Twisted Knit Stitches

In this video, I cover everything you ever wanted to know about twisted knit stitches. When it’s good, when it’s bad, and how to easily correct a twisted stitch.

You can find more information about Knitter’s Pride Marblz needles, as well as a retailer using these links:
Bryson Distributing
Accessories Unlimited
Knitter’s Pride Shop finder

In the video, I mention Combination Knitting, and Annie Modesitt’s website. You can find more about Combination Knitting on her website here.

The yarn I use for demonstration is Knit Picks Wool of the Andes Bulky.

My silver ring is actually a knitting needle gauge, and can be found here.

The nail polish I’m wearing is by Julep, and isn’t actually a color, but I like the way it looks. It’s a nail treatment, called Oxygen Nail Treatment. It seems to help my nails grow, and prevents chipping and peeling.

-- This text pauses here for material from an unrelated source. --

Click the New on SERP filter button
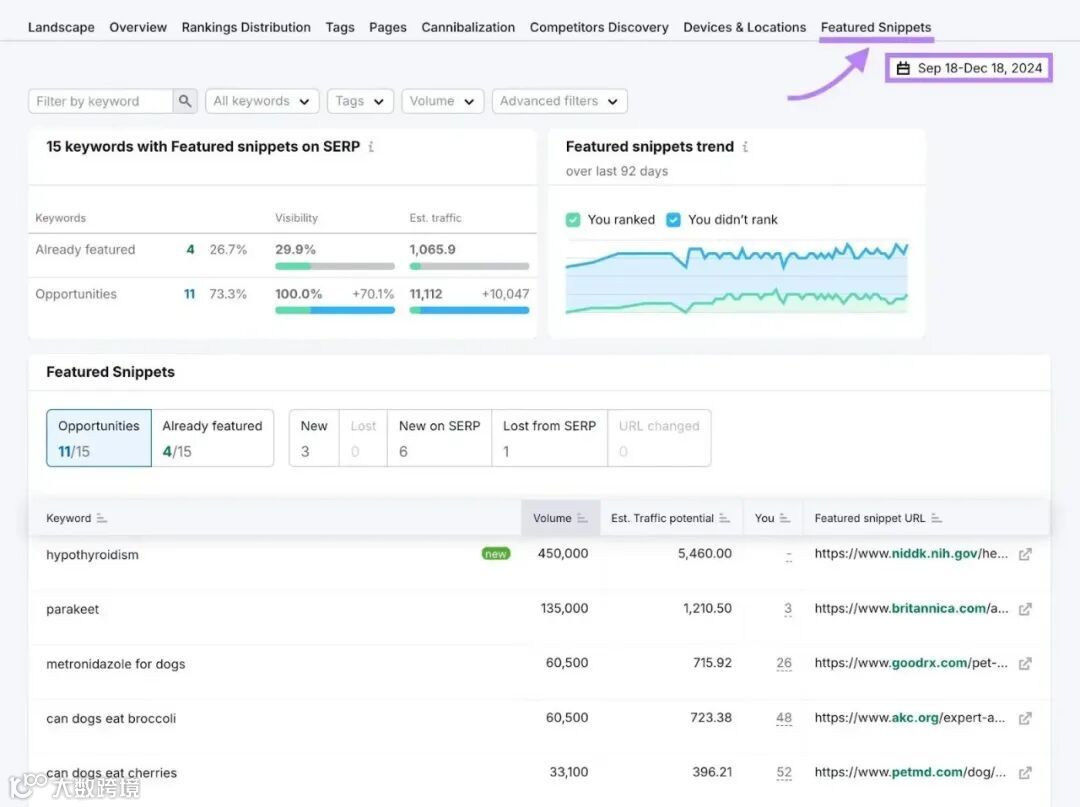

5 comments on “Twisted Knit Stitches

  1. I have learned so much from your videos…and this one is no exception. I have encountered a pattern that has a knitted hem and have found it difficult when turning it up to find the matching cast on stitch to knit together. I wonder if you had any tips for that. Thanks again for the time you take to teach.
    Linda

  2. Hi, Staci, I just wanted to say thank you for all your lovely videos. I look forward to them every single Wednesday and I enjoy them immensely!

    Best wishes for the New Year, and I hope your dogs don’t get too frightened by the fireworks!

  3. Hi Stacy. The way you use your fingers to show how stitches are mounted on the needle and thus how to “read” your knitting has helped me from the beginning. I was knitting combination style long before I even knew that it was an actual technique with a name. But I could picture your (nicely manicured) fingers showing the direction stitches should be mounted in standard knitting. Armed with that understanding, I was better able to decipher other you-tube videos to make sense of my knitting and get it to do what I wanted it to do.

    For other combination knitters out there, I just learned there’s a Ravelry forum for combination knitters.

  4. Stacy
    I really like the look of the upper half of your example, where you have shown us what twisted stitches look like en masse. I’d like to replicate that stitch in a large area. It looks like it lays very flat. You said that to achieve that look in stockinette, every right side row would use twisted stitches. Does that assume that the right side row is the knit row? So I would twist every stitch on the “knit row” and purl every wrong side row? Thank you!

  5. Judy – yes, in that sample (knit flat), it is knit a row through the back loop (ktbl), purl a row. To knit that in the round, it is ktbl a row, knit a row.